--- SOURCE MATERIAL ---
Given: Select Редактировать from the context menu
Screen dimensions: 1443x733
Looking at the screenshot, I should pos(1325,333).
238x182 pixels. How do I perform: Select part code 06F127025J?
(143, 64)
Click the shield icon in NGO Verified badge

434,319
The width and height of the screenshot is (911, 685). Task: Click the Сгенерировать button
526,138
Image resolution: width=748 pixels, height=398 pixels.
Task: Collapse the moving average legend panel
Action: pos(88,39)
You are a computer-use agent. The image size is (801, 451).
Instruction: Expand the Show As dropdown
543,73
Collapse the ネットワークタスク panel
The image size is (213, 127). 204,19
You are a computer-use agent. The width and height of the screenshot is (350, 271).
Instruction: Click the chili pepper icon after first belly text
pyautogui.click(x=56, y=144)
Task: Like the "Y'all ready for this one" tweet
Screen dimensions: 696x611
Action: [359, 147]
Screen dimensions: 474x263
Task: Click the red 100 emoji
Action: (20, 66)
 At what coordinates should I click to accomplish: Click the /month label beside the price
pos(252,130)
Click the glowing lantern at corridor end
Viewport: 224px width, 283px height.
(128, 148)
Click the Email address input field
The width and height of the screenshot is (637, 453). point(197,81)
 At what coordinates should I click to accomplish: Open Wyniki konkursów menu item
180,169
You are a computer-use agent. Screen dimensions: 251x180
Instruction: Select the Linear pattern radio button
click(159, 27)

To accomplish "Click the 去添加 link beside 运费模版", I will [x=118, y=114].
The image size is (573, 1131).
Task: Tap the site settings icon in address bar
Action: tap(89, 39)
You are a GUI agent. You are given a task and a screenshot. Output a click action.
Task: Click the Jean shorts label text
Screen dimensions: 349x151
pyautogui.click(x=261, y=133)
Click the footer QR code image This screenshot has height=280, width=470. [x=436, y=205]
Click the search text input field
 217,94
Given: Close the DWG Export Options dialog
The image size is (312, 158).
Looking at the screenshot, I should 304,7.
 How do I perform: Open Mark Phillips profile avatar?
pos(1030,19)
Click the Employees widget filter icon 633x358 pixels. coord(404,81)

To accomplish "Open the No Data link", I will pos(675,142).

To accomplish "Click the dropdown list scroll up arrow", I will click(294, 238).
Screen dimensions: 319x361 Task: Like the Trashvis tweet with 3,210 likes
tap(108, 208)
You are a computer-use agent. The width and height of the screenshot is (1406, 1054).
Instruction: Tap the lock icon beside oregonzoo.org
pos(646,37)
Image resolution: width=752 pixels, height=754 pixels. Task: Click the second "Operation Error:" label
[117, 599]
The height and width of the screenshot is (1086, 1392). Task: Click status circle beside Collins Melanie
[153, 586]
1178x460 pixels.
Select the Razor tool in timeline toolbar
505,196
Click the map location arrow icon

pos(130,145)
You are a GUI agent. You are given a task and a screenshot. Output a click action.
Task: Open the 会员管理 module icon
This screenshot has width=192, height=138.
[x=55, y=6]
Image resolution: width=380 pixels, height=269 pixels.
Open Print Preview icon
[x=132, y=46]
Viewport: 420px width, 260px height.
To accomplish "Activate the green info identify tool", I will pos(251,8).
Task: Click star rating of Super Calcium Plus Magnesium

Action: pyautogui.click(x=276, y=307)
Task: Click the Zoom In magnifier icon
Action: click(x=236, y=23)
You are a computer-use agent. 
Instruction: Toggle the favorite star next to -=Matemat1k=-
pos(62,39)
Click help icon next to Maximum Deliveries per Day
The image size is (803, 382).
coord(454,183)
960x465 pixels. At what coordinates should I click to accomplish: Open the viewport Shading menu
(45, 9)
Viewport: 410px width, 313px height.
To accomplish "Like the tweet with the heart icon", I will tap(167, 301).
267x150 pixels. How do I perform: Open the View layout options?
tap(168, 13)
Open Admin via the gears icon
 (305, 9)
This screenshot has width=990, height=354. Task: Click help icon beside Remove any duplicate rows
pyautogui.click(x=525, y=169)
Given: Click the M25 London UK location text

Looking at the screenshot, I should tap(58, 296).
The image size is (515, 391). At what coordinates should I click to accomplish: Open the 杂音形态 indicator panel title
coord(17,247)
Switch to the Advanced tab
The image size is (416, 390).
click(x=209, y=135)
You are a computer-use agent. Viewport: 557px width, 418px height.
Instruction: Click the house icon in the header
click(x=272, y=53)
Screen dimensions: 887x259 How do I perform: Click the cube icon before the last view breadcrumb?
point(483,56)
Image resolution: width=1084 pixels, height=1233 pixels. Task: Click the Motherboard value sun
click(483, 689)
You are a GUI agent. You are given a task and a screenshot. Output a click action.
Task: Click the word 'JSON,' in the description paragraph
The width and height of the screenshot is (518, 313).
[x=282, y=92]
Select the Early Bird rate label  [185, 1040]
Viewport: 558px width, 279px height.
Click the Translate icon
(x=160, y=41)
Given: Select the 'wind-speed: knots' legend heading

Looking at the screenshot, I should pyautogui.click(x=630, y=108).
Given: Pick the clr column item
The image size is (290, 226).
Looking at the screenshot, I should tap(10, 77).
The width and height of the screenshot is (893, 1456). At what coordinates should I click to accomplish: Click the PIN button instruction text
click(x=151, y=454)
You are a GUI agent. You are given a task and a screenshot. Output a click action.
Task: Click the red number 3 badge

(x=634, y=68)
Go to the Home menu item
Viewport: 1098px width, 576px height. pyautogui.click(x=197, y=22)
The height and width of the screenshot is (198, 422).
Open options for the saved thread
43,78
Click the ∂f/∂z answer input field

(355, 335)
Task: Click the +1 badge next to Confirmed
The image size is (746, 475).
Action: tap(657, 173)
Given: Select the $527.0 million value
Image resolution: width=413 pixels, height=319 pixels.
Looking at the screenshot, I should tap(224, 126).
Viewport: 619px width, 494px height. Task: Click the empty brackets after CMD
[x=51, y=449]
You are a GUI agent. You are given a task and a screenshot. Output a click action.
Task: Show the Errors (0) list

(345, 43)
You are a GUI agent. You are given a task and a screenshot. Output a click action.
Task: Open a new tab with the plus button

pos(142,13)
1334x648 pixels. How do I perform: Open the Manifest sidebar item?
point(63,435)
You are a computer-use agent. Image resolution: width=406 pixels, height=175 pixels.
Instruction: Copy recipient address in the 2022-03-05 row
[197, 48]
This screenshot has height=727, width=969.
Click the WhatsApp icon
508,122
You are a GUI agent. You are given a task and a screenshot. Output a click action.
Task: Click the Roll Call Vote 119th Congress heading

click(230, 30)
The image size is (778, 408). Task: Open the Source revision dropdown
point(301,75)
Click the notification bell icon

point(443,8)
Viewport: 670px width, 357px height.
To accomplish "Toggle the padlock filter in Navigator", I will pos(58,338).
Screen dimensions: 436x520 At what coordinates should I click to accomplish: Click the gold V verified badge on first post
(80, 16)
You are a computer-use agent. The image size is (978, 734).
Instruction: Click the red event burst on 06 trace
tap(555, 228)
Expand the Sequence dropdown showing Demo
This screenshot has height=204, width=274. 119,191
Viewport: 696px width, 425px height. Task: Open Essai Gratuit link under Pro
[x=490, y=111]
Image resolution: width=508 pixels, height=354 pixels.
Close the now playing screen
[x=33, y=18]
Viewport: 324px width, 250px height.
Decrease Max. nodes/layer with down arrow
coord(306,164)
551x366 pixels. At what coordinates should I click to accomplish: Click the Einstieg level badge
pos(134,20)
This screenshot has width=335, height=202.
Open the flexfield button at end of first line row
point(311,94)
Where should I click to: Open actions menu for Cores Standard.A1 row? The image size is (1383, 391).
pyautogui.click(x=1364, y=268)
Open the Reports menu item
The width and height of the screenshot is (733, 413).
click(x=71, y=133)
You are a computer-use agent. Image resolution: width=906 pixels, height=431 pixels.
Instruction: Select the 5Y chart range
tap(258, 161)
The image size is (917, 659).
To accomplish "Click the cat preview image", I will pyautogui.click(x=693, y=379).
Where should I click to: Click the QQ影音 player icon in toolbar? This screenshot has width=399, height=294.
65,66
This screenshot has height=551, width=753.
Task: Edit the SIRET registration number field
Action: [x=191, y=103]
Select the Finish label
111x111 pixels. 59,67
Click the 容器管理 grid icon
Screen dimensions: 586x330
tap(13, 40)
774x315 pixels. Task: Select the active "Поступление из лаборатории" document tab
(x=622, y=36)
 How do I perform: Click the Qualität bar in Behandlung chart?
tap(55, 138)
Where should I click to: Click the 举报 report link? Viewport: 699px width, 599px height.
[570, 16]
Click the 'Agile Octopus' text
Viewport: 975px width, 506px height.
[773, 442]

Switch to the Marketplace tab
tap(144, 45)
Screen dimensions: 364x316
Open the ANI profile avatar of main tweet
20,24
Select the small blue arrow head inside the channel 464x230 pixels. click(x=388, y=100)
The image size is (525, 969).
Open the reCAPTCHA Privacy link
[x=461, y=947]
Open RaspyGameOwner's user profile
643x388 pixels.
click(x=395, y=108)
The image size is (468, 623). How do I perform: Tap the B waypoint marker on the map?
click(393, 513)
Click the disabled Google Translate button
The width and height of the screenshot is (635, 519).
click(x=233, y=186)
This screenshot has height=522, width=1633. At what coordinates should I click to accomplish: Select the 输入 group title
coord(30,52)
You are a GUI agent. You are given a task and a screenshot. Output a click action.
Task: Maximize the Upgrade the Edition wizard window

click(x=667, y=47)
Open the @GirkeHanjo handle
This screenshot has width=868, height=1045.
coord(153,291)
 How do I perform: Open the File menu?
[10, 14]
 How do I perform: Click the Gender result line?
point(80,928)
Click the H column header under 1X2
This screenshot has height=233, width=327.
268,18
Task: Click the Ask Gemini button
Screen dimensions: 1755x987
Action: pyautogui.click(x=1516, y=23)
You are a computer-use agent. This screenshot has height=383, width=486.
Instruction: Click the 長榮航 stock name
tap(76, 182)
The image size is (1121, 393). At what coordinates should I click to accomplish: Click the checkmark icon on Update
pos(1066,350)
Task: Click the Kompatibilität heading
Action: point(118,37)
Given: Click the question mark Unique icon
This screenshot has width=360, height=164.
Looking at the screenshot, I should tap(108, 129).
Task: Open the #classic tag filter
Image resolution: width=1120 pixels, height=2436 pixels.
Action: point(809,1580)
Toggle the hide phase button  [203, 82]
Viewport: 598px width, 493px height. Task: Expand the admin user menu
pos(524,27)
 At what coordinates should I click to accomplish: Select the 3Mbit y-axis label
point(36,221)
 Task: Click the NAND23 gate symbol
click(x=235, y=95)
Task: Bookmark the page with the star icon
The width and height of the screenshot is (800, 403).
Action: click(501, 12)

--- WHAT YOU WILL DO ---
Copy out every line in the listing where the word "filter" appears.

--- WRITTEN SOLUTION ---
Click the Employees widget filter icon 633x358 pixels. coord(404,81)
To accomplish "Toggle the padlock filter in Navigator", I will pos(58,338).
Task: Open the #classic tag filter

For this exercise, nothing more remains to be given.